> [TASK LIST]
1: Reproduce a section of the autolink spec below word for word. Begin at the words "<http://abc.net/foo#☃>" and stop after "as code inline.".
2: Decide whether each statement agrees with the autolink spec below. Answer yes or no for each, and quote the deciding words from the spec.
(a) Unicode characters in the domain name are IDNA encoded.
(b) Regular autolinks containing unicode characters are handled differently from bare links.
(c) The input <http://foö.bar.`baz>` is treated as inline code rather than as an autolink.

>> Start PASSAGE PROVIDED

Links with unicode characters in the path / query / fragment are matched and url encoded

http://abc.net/☃

http://abc.net?☃

http://abc.net#☃

http://abc.net/foo#☃
.
<p><a href="http://abc.net/%E2%98%83">http://abc.net/☃</a></p>
<p><a href="http://abc.net?%E2%98%83">http://abc.net?☃</a></p>
<p><a href="http://abc.net#%E2%98%83">http://abc.net#☃</a></p>
<p><a href="http://abc.net/foo#%E2%98%83">http://abc.net/foo#☃</a></p>

Unicode characters in the FQDN are matched and IDNA encoded

http://☃.net?☃
.
<p><a href="http://xn--n3h.net?%E2%98%83">http://☃.net?☃</a></p>

Same goes for regular autolinks

<http://abc.net/☃>

<http://abc.net?☃>

<http://abc.net#☃>

<http://abc.net/foo#☃>
.
<p><a href="http://abc.net/%E2%98%83">http://abc.net/☃</a></p>
<p><a href="http://abc.net?%E2%98%83">http://abc.net?☃</a></p>
<p><a href="http://abc.net#%E2%98%83">http://abc.net#☃</a></p>
<p><a href="http://abc.net/foo#%E2%98%83">http://abc.net/foo#☃</a></p>
<http://☃.net?☃>
.
<p><a href="http://xn--n3h.net?%E2%98%83">http://☃.net?☃</a></p>

It also complies with CommonMark's vision of priority. This will therefore be seen as an autolink and not as code inline.

<http://foö.bar.`baz>`
.
<p><a href="http://xn--fo-gka.bar.%60baz">http://foö.bar.`baz</a>`</p>

>> End PASSAGE PROVIDED
>> Start INFORMATION PROVIDED

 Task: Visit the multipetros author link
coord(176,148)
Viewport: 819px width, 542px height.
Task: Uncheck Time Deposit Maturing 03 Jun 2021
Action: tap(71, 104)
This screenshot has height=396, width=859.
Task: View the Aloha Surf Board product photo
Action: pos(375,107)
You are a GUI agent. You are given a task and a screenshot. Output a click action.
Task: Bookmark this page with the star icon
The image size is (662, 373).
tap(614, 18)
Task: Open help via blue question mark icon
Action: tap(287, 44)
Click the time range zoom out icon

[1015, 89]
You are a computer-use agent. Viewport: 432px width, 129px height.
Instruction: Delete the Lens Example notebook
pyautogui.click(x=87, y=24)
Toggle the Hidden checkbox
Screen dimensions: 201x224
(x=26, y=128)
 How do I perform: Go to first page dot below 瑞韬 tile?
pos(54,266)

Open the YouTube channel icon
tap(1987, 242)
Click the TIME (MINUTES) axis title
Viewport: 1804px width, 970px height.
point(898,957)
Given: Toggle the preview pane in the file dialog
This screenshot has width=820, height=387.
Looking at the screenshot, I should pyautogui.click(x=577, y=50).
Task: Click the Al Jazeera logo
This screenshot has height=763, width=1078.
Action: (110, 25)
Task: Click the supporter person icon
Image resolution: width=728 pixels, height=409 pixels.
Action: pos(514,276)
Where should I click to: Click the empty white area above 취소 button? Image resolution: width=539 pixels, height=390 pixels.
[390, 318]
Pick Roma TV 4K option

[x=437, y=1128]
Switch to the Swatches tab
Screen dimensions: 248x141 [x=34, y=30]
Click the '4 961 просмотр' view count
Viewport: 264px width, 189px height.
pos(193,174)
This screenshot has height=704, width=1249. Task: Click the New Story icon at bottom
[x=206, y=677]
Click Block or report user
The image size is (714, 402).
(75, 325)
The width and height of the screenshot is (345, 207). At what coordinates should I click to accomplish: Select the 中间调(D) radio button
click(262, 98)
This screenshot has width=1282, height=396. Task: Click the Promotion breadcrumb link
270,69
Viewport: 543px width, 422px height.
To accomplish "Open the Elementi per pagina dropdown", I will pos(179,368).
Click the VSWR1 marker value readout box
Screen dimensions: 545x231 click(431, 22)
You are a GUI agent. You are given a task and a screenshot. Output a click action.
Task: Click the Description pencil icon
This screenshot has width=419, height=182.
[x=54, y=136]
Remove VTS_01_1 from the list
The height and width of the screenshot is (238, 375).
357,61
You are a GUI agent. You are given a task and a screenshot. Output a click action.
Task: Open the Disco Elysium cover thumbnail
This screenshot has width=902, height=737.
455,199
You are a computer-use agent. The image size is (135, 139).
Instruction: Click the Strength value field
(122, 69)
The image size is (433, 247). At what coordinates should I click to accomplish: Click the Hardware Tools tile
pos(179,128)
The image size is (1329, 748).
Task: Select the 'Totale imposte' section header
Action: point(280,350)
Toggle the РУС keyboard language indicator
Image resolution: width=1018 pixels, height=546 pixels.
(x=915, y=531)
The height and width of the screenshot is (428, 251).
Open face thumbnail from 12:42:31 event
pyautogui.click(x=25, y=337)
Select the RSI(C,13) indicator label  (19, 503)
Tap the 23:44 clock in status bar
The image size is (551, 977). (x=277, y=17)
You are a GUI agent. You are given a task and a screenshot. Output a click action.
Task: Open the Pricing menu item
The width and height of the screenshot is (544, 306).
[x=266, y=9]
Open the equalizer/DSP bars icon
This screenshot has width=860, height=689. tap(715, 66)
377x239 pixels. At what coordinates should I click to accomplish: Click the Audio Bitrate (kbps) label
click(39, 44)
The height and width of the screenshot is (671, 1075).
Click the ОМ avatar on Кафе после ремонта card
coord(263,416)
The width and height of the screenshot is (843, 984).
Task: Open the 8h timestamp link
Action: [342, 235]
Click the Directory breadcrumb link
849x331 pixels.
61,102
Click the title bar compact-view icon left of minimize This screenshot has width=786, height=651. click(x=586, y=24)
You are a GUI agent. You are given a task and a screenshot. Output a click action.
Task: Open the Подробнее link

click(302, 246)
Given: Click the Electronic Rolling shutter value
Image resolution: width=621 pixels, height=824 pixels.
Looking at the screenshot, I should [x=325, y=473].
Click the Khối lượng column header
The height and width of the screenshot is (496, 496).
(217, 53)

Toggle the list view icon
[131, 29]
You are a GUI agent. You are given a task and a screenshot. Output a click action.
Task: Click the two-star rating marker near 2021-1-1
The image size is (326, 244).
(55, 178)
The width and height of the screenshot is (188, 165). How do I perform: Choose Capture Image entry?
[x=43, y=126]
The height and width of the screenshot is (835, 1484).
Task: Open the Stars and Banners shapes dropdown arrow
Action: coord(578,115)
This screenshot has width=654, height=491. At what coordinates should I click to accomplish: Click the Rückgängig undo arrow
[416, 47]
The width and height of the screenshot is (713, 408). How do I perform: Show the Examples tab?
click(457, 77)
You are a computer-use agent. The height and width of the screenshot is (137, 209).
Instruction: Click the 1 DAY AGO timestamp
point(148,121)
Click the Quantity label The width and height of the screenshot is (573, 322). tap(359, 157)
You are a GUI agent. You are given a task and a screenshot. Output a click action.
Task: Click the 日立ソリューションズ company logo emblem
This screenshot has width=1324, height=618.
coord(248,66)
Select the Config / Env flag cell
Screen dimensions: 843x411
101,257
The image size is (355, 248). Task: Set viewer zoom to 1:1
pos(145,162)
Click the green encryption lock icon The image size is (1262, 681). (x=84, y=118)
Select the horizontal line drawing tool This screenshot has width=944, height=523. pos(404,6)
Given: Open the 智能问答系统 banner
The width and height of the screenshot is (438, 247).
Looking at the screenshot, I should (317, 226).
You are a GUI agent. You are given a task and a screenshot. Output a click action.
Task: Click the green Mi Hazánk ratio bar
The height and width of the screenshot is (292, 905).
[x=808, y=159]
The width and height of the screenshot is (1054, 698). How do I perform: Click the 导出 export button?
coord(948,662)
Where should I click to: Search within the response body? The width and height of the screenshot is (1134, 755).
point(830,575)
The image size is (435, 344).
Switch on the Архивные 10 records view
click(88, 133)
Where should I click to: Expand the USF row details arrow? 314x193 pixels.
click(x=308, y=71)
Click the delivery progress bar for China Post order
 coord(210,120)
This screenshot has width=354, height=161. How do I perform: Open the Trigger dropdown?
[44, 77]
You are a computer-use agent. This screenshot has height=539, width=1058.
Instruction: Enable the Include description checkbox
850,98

>> End INFORMATION PROVIDED

> [SOLUTIONS TO THE PROBLEMS]
1:
<http://abc.net/foo#☃>
.
<p><a href="http://abc.net/%E2%98%83">http://abc.net/☃</a></p>
<p><a href="http://abc.net?%E2%98%83">http://abc.net?☃</a></p>
<p><a href="http://abc.net#%E2%98%83">http://abc.net#☃</a></p>
<p><a href="http://abc.net/foo#%E2%98%83">http://abc.net/foo#☃</a></p>
<http://☃.net?☃>
.
<p><a href="http://xn--n3h.net?%E2%98%83">http://☃.net?☃</a></p>

It also complies with CommonMark's vision of priority. This will therefore be seen as an autolink and not as code inline.

2:
(a) Yes: "Unicode characters in the FQDN are matched and IDNA encoded"
(b) No: "Same goes for regular autolinks"
(c) No: "This will therefore be seen as an autolink and not as code inline."